Stored items ▸
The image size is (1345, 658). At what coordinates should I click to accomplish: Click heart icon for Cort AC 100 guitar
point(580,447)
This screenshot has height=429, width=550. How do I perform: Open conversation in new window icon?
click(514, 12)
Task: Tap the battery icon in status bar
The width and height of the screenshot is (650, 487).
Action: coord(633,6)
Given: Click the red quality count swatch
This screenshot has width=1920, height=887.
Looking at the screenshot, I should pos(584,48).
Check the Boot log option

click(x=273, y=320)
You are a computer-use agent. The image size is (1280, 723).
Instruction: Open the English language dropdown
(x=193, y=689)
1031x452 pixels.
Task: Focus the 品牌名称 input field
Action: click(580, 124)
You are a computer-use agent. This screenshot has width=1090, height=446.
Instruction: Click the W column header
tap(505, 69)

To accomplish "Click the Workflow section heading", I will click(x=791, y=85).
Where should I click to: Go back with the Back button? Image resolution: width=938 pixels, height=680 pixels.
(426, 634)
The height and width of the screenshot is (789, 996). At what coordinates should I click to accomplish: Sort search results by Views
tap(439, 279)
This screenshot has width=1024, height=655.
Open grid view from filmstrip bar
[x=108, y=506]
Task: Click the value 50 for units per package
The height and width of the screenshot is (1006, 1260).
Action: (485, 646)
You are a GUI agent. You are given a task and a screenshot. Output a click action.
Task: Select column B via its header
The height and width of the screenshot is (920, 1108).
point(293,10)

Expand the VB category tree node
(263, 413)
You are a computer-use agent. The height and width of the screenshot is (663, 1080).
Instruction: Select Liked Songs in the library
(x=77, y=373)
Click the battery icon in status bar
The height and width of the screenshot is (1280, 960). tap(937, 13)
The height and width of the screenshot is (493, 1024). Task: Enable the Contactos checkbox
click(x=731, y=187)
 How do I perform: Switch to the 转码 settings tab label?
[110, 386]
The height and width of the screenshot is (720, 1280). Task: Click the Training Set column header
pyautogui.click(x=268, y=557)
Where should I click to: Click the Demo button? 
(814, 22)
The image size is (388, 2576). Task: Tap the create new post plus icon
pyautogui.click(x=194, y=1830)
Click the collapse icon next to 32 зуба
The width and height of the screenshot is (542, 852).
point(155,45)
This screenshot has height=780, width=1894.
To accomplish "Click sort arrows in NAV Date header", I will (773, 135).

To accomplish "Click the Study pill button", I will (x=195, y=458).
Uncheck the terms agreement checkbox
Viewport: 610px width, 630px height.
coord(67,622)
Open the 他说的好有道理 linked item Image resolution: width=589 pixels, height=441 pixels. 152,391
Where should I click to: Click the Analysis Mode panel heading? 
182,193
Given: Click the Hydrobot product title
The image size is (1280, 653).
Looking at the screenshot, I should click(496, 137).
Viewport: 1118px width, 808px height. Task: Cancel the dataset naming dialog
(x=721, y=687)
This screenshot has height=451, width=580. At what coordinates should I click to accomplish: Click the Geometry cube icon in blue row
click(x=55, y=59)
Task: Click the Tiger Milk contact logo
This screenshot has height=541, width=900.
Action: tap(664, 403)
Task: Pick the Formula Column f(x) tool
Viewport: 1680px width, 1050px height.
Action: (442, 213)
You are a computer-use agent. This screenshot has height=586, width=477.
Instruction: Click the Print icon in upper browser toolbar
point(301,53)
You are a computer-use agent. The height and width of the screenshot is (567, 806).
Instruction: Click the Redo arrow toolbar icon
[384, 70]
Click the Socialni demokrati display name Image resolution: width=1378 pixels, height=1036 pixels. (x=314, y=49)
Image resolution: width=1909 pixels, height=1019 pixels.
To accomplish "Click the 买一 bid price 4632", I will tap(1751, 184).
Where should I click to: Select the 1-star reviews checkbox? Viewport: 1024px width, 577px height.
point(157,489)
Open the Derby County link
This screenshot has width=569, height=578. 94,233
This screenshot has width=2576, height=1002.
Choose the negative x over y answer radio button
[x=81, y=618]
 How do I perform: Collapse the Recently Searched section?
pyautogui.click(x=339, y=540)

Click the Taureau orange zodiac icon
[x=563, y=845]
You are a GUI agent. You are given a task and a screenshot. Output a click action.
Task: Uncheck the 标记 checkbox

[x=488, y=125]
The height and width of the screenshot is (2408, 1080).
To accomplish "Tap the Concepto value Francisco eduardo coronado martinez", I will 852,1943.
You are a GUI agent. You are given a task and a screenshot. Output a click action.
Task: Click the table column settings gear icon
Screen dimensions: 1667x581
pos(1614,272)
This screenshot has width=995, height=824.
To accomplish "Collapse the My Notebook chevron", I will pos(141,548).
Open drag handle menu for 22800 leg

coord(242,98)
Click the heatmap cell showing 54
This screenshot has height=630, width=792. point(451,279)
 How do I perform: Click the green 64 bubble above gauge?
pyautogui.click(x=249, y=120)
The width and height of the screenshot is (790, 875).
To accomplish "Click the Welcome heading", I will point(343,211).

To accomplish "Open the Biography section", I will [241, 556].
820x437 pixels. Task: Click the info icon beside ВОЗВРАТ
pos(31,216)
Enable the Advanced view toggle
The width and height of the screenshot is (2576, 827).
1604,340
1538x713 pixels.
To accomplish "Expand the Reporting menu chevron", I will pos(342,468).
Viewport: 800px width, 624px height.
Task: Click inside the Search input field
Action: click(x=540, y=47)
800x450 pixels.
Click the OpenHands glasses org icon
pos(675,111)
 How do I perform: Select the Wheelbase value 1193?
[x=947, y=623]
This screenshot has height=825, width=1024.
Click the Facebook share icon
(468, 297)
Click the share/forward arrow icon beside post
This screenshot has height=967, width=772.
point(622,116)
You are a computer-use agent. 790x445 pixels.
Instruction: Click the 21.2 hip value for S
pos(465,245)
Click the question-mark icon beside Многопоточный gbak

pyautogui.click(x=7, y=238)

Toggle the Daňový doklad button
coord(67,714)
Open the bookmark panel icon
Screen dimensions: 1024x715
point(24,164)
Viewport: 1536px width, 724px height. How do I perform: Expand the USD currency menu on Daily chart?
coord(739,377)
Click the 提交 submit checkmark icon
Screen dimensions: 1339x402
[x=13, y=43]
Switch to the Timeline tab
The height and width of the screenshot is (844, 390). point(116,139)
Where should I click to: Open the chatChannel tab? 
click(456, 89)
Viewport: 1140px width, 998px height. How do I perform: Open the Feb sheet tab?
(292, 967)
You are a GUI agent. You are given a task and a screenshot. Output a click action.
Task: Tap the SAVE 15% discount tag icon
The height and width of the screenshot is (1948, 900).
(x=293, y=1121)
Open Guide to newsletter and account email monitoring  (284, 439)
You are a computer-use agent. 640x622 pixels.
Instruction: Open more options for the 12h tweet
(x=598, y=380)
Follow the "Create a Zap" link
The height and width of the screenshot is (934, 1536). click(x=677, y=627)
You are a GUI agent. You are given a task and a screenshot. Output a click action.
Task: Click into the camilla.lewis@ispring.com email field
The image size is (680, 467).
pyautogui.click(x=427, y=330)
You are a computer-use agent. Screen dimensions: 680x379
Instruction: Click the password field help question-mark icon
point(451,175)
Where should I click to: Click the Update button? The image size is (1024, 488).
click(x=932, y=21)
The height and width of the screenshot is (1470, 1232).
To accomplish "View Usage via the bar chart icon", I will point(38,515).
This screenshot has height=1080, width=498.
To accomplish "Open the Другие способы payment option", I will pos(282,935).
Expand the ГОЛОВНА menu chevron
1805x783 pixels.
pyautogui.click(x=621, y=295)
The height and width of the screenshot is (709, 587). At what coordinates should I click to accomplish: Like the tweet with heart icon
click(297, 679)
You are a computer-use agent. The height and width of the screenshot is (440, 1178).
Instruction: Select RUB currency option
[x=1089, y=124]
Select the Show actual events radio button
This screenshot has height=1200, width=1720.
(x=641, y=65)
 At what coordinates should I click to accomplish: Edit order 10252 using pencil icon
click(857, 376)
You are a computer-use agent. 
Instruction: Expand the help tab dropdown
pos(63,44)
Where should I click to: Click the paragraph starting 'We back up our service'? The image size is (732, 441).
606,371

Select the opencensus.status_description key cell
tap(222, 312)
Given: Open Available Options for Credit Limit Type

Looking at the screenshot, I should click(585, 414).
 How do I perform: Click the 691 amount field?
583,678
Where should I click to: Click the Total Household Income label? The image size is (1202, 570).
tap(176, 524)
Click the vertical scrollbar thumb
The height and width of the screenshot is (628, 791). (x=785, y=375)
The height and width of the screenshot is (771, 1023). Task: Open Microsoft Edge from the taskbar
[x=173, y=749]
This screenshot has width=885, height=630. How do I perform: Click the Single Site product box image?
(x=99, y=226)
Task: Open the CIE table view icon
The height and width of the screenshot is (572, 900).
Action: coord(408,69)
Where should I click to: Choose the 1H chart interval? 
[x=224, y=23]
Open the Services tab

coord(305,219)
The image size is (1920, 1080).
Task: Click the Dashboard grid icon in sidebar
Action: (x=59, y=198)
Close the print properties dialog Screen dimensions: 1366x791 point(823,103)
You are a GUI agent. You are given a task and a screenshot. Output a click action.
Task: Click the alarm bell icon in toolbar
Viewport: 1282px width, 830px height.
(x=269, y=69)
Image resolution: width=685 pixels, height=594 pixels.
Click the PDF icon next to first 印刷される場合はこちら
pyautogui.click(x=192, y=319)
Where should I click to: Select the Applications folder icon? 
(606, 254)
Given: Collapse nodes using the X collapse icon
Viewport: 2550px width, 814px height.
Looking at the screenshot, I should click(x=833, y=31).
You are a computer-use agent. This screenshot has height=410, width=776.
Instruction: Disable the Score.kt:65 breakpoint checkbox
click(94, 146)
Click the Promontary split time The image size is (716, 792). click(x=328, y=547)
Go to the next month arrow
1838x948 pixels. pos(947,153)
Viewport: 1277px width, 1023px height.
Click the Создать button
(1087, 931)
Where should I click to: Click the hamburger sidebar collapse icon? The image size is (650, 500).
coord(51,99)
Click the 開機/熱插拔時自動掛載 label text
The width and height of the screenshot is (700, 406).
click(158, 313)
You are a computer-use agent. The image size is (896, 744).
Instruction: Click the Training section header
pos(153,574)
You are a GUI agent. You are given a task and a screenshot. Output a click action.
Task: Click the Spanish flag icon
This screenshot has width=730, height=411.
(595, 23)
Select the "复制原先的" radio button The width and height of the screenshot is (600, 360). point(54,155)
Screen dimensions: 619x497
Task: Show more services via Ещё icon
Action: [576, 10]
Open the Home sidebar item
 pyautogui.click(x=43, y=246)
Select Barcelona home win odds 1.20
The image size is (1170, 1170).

Activity ▸
Whenever a line of the data includes the word "table", show that line in full.

Exercise response ▸
Task: Click the table column settings gear icon
Task: Open the CIE table view icon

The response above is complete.